Main effect of \(x_2\)
If \(x_2\) is continuous and \(h\) is differentiable, the effect of \(x_2\) on the response can be defined as:
\[\frac{\partial \mu(x_1, x_2)}{\partial x_2} = h'(\ell) \frac{\partial \ell}{\partial x_2} = 0\] where \(h'\) denotes the first derivative of \(h\).
If \(x_2\) is categorical, all contrasts across its levels are zero because the mean response is identical at each level: \[\Delta_{u,\nu}\mu(x_1, x_2) = \mu(x_1, u) - \mu(x_1, \nu) = h(a_0 + a_1 x_1) - h(a_0 + a_1 x_1) = 0\] where \(u, \nu\) are any two levels of \(x_2\).
Interaction between \(x_1\) and \(x_2\)
An interaction on the response scale is present if the marginal effect of \(x_1\) depends on \(x_2\). For continuous predictors and assuming that \(h\) is twice differentiable, this is characterized by the mixed partial derivative \(\frac{\partial^2 \mu}{\partial x_2 \partial x_1}\).
Using the chain rule:
\[\frac{\partial^2 \mu(x_1, x_2)}{\partial x_2 \partial x_1} = h''(\ell) \frac{\partial \ell}{\partial x_2} \frac{\partial \ell}{\partial x_1} + h'(\ell)\frac{\partial^2\ell}{\partial x_2 \partial x_1} = 0\]
Thus the marginal effect of \(x_1\) does not vary with \(x_2\), and there is no interaction.
For categorical predictors, the analogue of a mixed partial derivative is the double difference:
\[\Delta_{u_1, \nu_1} \Delta_{u_2, \nu_2}\mu(x_1, x_2) = [\mu(u_1,u_2) - \mu(u_1, \nu_2)] - [\mu(\nu_1,u_2) - \mu(\nu_1, \nu_2)]=\] \[= [h(a_0 + a_1 u_1) - h(a_0 + a_1 u_1)] - [h(a_0 + a_1 \nu_2) - h(a_0 + a_1 \nu_1)] = 0\]

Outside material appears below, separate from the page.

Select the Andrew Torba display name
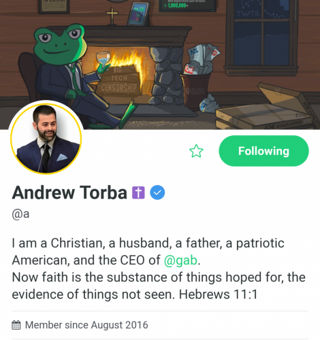Image resolution: width=320 pixels, height=340 pixels. [x=69, y=192]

for any levels \(u_1, \nu_1\) of \(x_1\) and \(u_2, \nu_2\) of \(x_2\). Again, there is no observed interaction.
Examples
We discuss two examples.
Log-normal distributions
Let \(x_1\) and \(x_2\) be two experimental factors. Suppose the true model of the data is \[ \begin{aligned} log Y = a_0 + a_1 x_1 + \varepsilon, \qquad \varepsilon \sim \mathcal{N}(0, \sigma^2) \end{aligned} \] so that \[Y | (x_1, x_2) \sim \mathcal{LogN}(a_0 + a_1 x_1, \sigma^2)\]

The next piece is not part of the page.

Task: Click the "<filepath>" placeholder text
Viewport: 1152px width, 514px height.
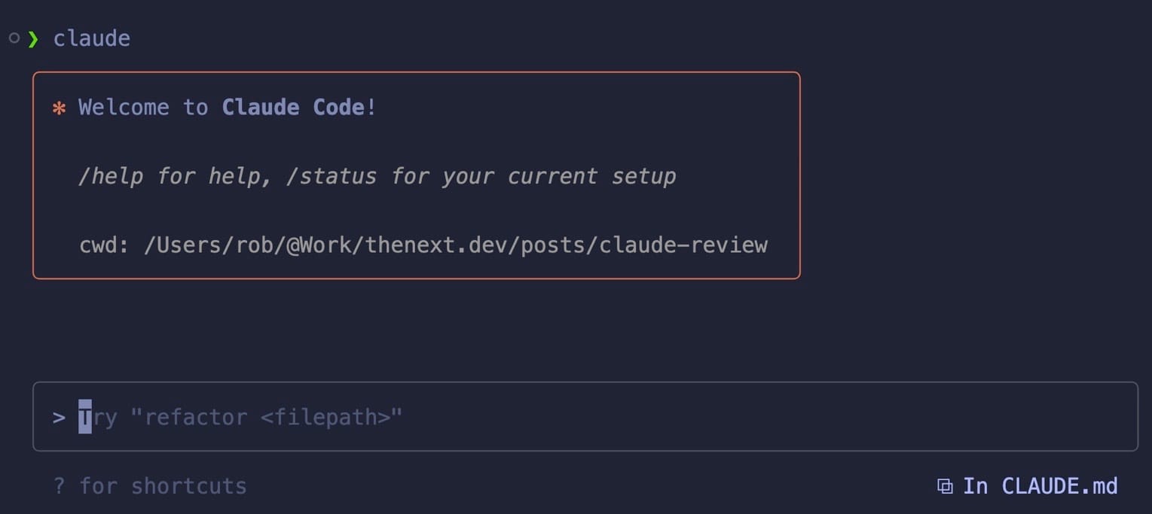Action: [325, 417]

Since the conditional distribution of \(Y\) does not depend on \(x_2\), there is no main effect of \(x_2\) on the mean, median, or any quantile of the response distribution. In particular, the conditional mean \[\mu(x_1,x_2) = E[Y|x_1, x_2] = \text{exp}(a_0 + a_1 x_1 + \frac{1}{2}\sigma^2)\] remains identical across all levels of \(x_2\).
For the same reasons, there is no interaction on the response scale.
Ordinal responses
Suppose there exists a latent continuous variable:
\[Y^* = a_0 + a_1 x_1 + \varepsilon, \qquad \varepsilon \sim \mathcal{N}(0, \sigma^2)\]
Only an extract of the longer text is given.